> **Study material**:
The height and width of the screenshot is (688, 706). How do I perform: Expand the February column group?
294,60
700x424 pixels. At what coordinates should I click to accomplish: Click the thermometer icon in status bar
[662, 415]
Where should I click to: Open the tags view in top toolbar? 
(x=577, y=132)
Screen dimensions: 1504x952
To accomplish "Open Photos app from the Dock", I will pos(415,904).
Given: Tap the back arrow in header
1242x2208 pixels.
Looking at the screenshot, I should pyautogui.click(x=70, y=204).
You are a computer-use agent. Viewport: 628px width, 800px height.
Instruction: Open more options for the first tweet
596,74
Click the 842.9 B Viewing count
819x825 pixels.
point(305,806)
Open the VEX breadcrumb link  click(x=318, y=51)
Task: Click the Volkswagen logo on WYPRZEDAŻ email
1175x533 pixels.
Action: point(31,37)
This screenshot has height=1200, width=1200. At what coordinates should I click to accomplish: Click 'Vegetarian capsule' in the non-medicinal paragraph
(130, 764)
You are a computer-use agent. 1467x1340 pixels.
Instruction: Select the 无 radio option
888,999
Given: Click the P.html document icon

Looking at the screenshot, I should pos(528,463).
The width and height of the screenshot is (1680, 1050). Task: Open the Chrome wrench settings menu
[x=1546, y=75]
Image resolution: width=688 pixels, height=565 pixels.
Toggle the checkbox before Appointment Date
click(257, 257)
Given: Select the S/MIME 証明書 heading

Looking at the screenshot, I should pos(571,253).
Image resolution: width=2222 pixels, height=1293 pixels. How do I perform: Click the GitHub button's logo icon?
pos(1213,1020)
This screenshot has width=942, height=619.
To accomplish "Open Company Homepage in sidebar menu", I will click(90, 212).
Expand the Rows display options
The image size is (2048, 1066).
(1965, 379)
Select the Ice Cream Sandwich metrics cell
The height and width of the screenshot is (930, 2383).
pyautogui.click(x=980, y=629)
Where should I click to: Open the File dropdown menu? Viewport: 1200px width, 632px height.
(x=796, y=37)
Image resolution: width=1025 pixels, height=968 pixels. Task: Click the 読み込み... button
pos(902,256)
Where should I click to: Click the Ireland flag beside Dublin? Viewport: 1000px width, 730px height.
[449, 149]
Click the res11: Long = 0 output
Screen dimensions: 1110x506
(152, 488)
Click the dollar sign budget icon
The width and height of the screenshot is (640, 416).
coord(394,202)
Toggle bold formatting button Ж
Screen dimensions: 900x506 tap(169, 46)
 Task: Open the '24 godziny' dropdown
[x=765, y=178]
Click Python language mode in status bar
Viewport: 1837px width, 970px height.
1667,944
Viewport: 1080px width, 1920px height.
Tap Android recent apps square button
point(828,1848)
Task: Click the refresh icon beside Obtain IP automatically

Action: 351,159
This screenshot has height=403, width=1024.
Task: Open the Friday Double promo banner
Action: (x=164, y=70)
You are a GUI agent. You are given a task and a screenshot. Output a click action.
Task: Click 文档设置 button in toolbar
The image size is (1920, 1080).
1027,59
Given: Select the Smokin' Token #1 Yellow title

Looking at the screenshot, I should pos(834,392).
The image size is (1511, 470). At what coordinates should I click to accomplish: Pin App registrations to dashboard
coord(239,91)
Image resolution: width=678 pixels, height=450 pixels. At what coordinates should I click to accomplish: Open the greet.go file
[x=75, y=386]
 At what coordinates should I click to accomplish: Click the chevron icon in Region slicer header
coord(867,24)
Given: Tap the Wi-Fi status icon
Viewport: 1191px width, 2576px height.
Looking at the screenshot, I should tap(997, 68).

> **Task prompt**:
Could you report every line of the material that contains the string "computer"?

> **Exercise response**:
You are a computer-use agent. Viewport: 628px width, 800px height.
You are a computer-use agent. 1467x1340 pixels.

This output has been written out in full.